* [What is expected] Rewrite the rows between the lines holding "You are a computer-use agent. The image size is (458, 319)." and "Looking at the screenshot, I should pos(845,468).", inclusive, putting "Command" wherever "Instruction" appears and leaving everything else unchanged.

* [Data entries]
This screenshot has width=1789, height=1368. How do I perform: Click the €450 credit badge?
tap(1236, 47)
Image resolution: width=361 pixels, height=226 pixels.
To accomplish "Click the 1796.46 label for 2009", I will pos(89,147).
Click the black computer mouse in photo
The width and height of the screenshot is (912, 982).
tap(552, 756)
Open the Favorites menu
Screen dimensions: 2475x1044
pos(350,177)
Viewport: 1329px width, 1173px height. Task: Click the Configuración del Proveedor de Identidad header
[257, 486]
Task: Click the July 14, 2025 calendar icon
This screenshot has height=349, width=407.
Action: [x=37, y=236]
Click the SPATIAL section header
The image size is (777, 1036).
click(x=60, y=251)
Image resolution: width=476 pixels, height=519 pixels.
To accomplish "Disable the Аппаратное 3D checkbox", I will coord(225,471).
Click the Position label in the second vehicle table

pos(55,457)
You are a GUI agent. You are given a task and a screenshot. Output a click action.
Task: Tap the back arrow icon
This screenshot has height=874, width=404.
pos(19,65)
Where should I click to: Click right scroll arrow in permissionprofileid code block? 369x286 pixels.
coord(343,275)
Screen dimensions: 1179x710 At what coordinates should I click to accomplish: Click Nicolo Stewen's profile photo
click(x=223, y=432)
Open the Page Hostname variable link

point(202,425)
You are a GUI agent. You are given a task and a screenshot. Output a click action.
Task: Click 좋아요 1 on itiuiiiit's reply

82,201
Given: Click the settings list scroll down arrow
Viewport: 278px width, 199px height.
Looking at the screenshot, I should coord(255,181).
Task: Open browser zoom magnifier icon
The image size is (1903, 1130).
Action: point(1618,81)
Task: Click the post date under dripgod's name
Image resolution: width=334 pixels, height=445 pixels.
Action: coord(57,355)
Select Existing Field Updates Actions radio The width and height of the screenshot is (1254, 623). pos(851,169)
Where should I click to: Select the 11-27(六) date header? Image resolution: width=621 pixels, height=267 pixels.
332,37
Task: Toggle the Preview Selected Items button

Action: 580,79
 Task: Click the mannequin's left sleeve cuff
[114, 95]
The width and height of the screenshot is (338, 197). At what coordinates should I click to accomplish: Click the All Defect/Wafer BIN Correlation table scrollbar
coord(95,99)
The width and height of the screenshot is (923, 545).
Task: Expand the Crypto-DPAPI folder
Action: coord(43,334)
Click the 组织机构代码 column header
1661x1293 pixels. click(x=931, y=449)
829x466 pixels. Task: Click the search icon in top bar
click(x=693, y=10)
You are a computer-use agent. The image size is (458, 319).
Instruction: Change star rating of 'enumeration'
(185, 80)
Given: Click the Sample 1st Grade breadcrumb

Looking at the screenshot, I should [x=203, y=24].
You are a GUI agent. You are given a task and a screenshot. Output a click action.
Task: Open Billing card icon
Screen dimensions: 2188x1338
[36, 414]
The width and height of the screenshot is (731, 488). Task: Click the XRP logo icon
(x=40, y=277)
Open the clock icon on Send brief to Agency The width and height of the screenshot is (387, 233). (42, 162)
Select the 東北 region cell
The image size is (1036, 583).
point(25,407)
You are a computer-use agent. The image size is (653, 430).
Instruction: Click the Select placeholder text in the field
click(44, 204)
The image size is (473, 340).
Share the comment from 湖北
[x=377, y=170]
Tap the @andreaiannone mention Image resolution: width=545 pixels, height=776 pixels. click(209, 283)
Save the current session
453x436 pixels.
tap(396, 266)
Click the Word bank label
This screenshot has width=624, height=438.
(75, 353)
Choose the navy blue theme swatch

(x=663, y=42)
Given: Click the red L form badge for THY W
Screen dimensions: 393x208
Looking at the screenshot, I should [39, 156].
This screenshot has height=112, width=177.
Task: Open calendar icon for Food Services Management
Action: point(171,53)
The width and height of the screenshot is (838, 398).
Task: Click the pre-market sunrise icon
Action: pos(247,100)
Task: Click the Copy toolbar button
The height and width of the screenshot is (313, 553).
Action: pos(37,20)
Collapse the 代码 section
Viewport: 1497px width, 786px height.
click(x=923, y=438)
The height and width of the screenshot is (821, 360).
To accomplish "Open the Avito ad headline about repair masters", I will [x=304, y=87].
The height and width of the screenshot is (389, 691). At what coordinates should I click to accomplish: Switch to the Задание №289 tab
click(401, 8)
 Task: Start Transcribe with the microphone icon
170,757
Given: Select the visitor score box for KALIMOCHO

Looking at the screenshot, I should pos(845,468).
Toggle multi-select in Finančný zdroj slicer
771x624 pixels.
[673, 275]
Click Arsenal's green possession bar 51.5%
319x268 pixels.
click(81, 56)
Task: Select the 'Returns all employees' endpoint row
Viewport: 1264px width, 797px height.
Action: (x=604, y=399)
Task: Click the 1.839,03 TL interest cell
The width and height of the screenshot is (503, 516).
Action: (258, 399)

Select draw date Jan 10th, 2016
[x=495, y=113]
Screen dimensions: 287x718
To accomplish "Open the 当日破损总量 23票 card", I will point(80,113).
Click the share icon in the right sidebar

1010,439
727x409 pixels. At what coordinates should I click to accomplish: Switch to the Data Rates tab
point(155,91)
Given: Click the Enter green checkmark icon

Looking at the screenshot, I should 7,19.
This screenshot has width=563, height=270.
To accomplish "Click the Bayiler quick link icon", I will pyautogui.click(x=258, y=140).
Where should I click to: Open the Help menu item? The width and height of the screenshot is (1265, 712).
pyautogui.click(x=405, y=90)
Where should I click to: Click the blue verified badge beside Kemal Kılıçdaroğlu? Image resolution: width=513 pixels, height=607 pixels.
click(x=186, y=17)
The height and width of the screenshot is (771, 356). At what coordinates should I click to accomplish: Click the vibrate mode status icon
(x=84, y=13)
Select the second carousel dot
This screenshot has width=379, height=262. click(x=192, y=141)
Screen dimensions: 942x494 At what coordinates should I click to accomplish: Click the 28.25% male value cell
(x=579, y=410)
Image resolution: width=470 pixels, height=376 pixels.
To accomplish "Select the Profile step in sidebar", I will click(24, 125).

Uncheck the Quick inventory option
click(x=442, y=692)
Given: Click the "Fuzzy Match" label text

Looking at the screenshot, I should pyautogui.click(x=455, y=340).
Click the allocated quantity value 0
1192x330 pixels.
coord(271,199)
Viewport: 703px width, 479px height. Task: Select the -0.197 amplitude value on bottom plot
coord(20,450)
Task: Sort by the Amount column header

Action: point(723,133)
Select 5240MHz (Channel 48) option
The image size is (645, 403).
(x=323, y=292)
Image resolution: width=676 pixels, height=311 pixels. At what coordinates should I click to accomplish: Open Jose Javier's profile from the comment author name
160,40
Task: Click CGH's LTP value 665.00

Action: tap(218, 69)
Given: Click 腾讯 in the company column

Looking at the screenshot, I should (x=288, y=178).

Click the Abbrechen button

* [The result]
You are a computer-use agent. The image size is (458, 319).
Command: Change star rating of 'enumeration'
(185, 80)
Given: Click the Sample 1st Grade breadcrumb

Looking at the screenshot, I should [x=203, y=24].
You are a GUI agent. You are given a task and a screenshot. Output a click action.
Task: Open Billing card icon
Screen dimensions: 2188x1338
[36, 414]
The width and height of the screenshot is (731, 488). Task: Click the XRP logo icon
(x=40, y=277)
Open the clock icon on Send brief to Agency The width and height of the screenshot is (387, 233). (42, 162)
Select the 東北 region cell
The image size is (1036, 583).
point(25,407)
You are a computer-use agent. The image size is (653, 430).
Command: Click the Select placeholder text in the field
click(44, 204)
The image size is (473, 340).
Share the comment from 湖北
[x=377, y=170]
Tap the @andreaiannone mention Image resolution: width=545 pixels, height=776 pixels. click(209, 283)
Save the current session
453x436 pixels.
tap(396, 266)
Click the Word bank label
This screenshot has width=624, height=438.
(75, 353)
Choose the navy blue theme swatch

(x=663, y=42)
Given: Click the red L form badge for THY W
Screen dimensions: 393x208
Looking at the screenshot, I should [39, 156].
This screenshot has height=112, width=177.
Task: Open calendar icon for Food Services Management
Action: point(171,53)
The width and height of the screenshot is (838, 398).
Task: Click the pre-market sunrise icon
Action: pos(247,100)
Task: Click the Copy toolbar button
The height and width of the screenshot is (313, 553).
Action: pos(37,20)
Collapse the 代码 section
Viewport: 1497px width, 786px height.
click(x=923, y=438)
The height and width of the screenshot is (821, 360).
To accomplish "Open the Avito ad headline about repair masters", I will [x=304, y=87].
The height and width of the screenshot is (389, 691). At what coordinates should I click to accomplish: Switch to the Задание №289 tab
click(401, 8)
 Task: Start Transcribe with the microphone icon
170,757
Given: Select the visitor score box for KALIMOCHO

Looking at the screenshot, I should pos(845,468).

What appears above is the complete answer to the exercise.